_Provided data_.
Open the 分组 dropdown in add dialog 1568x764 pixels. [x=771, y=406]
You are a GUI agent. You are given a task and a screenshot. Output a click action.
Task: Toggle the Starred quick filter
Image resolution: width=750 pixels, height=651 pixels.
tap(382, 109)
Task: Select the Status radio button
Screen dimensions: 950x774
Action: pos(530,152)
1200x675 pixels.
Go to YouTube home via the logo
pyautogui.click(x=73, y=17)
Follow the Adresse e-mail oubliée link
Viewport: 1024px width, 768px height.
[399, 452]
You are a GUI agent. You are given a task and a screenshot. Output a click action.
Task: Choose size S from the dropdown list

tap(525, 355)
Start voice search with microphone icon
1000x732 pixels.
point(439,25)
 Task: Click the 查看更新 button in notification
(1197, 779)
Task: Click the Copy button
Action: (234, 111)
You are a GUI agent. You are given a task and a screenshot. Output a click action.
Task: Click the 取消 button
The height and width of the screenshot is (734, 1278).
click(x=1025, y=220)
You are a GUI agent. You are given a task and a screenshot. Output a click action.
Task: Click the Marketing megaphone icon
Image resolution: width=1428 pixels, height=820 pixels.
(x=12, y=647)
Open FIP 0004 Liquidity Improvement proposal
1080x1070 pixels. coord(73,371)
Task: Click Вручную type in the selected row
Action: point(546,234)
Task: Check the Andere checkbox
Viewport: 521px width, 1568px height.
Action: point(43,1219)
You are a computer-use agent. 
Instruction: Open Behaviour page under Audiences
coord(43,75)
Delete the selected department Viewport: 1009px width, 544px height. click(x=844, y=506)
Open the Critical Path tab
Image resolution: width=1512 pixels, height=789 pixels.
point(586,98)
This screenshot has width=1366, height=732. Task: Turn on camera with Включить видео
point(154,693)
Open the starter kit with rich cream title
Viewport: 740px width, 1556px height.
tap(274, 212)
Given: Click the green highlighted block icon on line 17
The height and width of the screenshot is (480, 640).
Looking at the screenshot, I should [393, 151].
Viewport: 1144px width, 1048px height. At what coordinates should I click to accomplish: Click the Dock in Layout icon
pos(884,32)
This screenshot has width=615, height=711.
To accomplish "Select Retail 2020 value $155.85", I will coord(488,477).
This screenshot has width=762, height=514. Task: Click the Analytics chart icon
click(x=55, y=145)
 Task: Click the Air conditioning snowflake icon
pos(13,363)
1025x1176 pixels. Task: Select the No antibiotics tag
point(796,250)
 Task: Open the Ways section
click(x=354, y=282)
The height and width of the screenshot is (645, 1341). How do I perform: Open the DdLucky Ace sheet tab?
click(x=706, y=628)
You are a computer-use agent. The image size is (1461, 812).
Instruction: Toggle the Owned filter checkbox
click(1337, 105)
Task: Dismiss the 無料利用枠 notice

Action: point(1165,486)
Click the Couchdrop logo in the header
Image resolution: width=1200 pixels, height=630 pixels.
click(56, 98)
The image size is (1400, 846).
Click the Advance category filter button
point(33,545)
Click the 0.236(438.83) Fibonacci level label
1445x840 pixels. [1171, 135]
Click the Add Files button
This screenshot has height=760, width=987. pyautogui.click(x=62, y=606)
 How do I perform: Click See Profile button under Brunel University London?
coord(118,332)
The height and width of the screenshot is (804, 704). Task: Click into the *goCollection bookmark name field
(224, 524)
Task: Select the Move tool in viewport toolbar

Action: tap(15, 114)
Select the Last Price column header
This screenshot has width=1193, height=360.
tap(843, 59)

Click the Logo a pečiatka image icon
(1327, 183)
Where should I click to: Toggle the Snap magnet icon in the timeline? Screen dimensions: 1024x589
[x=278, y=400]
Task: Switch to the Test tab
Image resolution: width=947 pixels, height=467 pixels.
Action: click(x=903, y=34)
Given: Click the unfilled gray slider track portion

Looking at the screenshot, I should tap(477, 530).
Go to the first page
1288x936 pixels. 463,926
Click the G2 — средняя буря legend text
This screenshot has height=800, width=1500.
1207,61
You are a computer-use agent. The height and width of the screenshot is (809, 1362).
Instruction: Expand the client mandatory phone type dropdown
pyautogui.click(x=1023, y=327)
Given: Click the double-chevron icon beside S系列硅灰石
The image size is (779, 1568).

_Work order_. Only lines containing the word "computer" should appear in the answer, and every such line from the records above must be there.

_Reply_.
You are a computer-use agent. 
You are a computer-use agent. The image size is (1461, 812).
You are a computer-use agent. The height and width of the screenshot is (809, 1362).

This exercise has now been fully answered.